My friend Brad Axmith, a Canadian who has been living in Copenhagen for a number of years, wrote me this week. He calls himself a centrist and a “concerned bystander trying to take note of the changes being instituted in my children’s land of birth.”
He is also a scholar with an astute eye for politics. I asked him what he knew about the overnight police raid of the building where hundreds of environmental activists are staying. (Five more activists were arrested today.) His response says a lot about the state of politics in Denmark, and indeed the world.
Axmith points out that just three weeks ago, just in time for the climate conference, the Danish parliament gave police sweeping powers to pre-emptively arrest and detain anyone they suspect might possibly cause trouble at some point, somehow. With powers like that, no wonder Greenpeace has to scale buildings just to get a sound-byte in the news.
Police are regularly given the power to silence the voice of the people. That is why when the vast majority of public opinion favours urgent action on climate change nothing happens.
Here is an excerpt from his letter:
Getting to how and why the police stormed a building where hundreds of activists are staying during the conference, it is the first action executed under new powers granted by police just three Thursdays ago; but it is also the culmination of a trend of criminal legislation designed to limit, frustrate and most importantly deter any behaviour deemed a threat to public peace.
The legislation, called the “agitator package”, is best described as established legal grounds for the police to act pre-emptively, detaining individuals for up to 12 hours without charging them—serious habeas corpus trespass—or charging them with a hefty fine and up to 40 days in the slammer. Even worse is a broadly written passage about detaining individuals who are in the vicinity of a demonstration if the police suspect the event could threaten the peace.
There was very little debate in the public sphere about this law when it was under consideration, and those few, like myself and my kids, who managed to show up in protest are feeling like an endangered species.
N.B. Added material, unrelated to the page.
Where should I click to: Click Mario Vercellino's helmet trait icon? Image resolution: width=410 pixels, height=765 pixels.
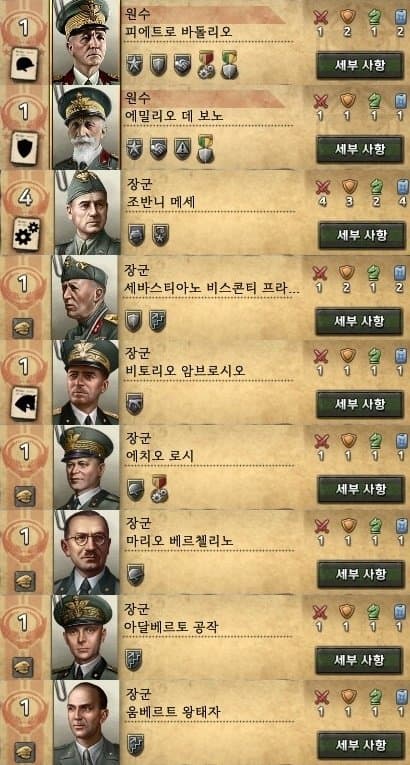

More sobering is the threat that constantly hangs over my head of getting ejected from this country, regardless of my kids, should I stumble into the laws punishing path.
A year ago, after some high-profile knife attacks, the parliament passed a zero-tolerance knife prohibition, making it illegal to carry a knife in public, subject to immediate criminal conviction. This resulted in a fisherman and an early-childhood educator getting fined and doing time. The teacher is no longer able to work because of a criminal record, even though the knife he had was in his trunk with his camping equipment.
In Denmark there is no constitutional court that can override the government, no check on their power to trespass on the rights of citizens. So there is no countervailing authority to moderate the government's anti-demonstration legislation, which seems crafted for a law-enforced international conference but is in fact just another brick in the wall.
Tuesday night’s raid yielded 193 homemade shields, paint bombs and milk boxes that the city's vice-inspector insisted could have been used toward unlawful results. It's like that Philip K. Dick sci-fi story about prosecuting criminals, before they perpetrate crime, using soothsayers' visions as irrefutable evidence. No one was arrested under the 2:30 am action, but the state dealt a significant blow against civil liberties and strengthened its monopoly on power.
As a Canadian I have developed a strong appreciation for the Senate and our charter of rights. At the very least incompetent demagogues can't legislate lunacy that flirts with fascism without further readings in another, potentially more critical-minded chamber.